- Entries:
-------------------------

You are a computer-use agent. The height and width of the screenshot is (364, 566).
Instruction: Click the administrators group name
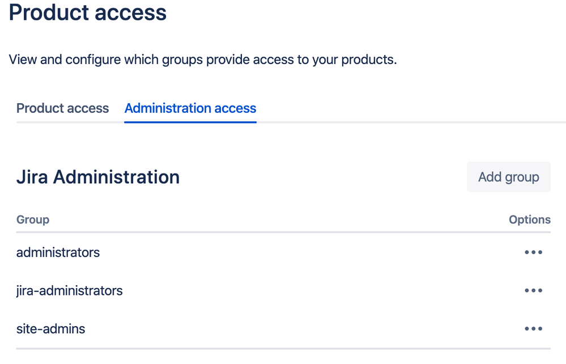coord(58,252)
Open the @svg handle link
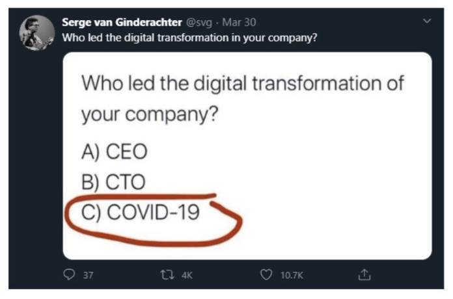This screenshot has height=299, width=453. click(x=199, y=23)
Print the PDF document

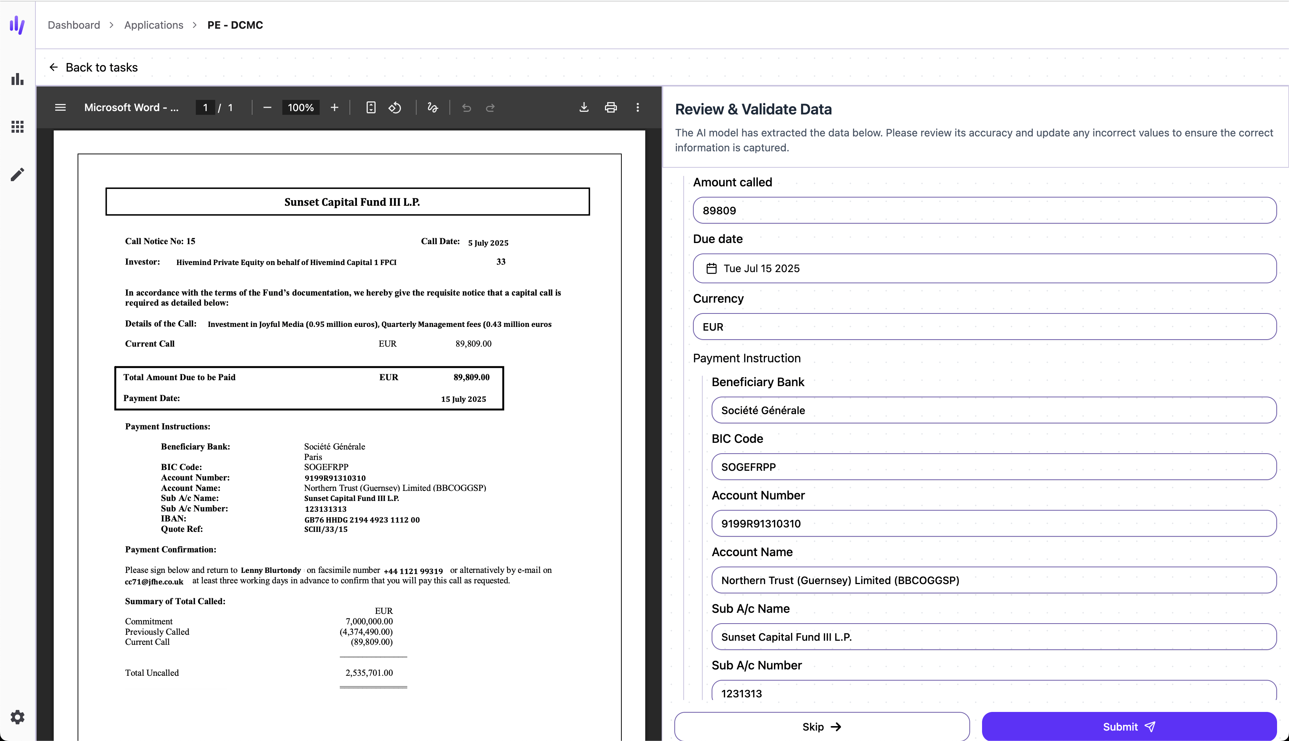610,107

-------------------------

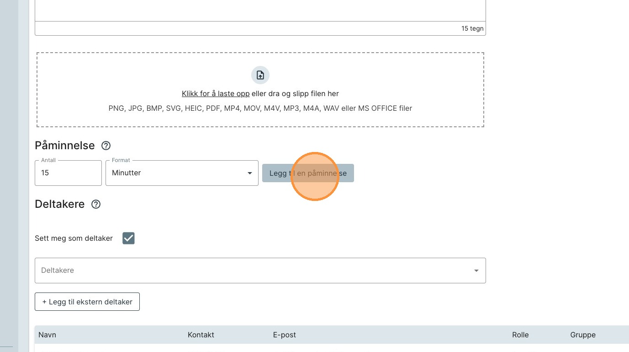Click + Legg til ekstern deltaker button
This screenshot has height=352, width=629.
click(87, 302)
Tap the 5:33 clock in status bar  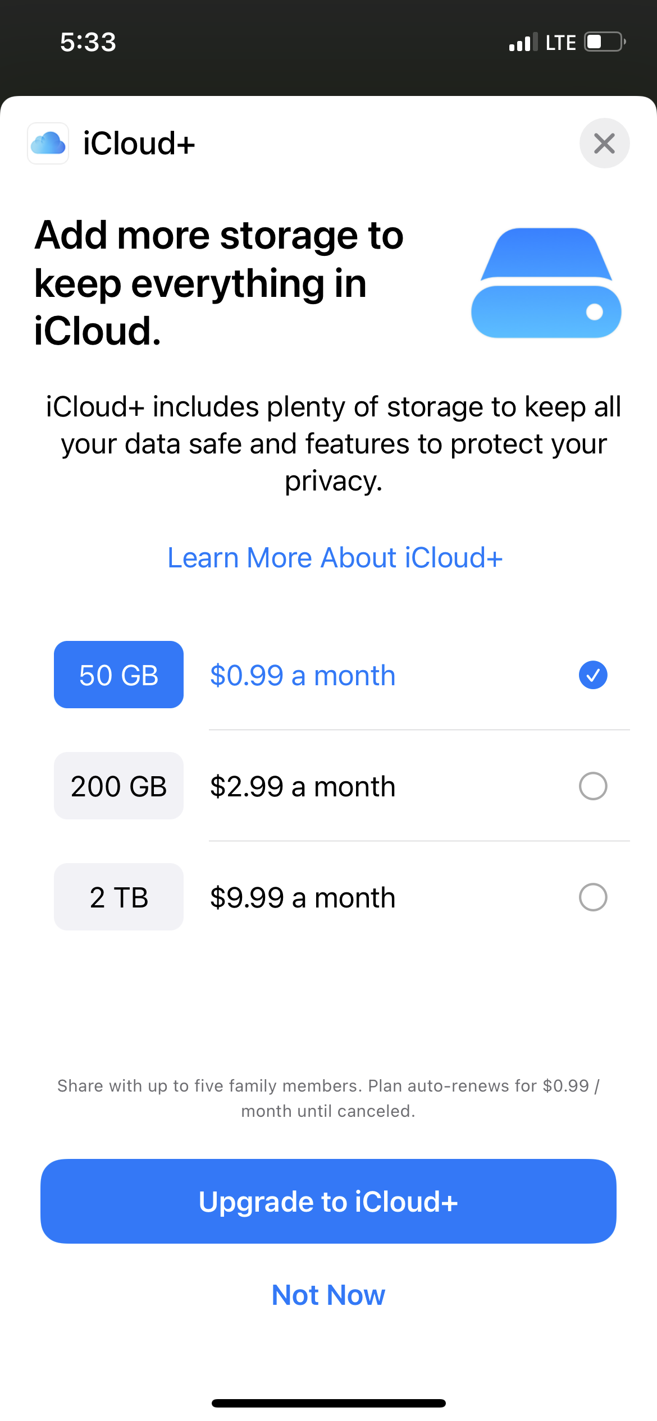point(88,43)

-------------------------

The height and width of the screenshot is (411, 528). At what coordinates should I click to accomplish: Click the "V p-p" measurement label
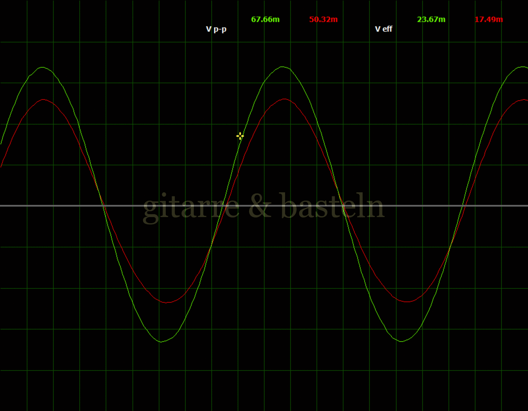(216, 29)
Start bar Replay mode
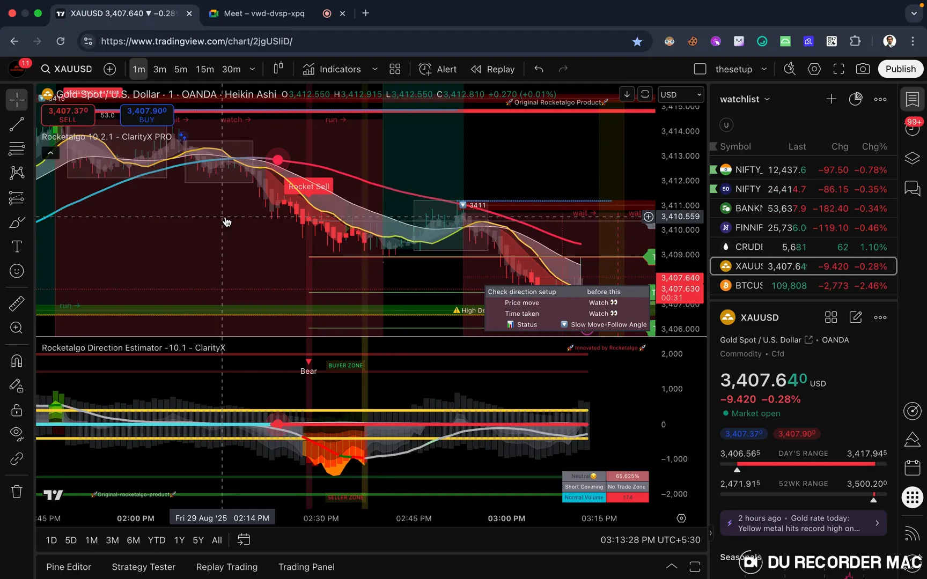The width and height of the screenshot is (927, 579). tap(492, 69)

-------------------------

- Set problem: Convert the items into a two-column CSV with the headers instruction and response, one row per item, putting each item's text and its answer in a single quoted field apiece with line breaks replaced by spaces. Begin at the line containing "The height and width of the screenshot is (411, 528).", stop after the line containing "The width and", and leave the pictures out.

- Response to this exercise:
instruction,response
"The height and width of the screenshot is (411, 528). At what coordinates should I click to accomplish: Click the ""V p-p"" measurement label","(216, 29)"
"Start bar Replay mode","The width and height of the screenshot is (927, 579). tap(492, 69)"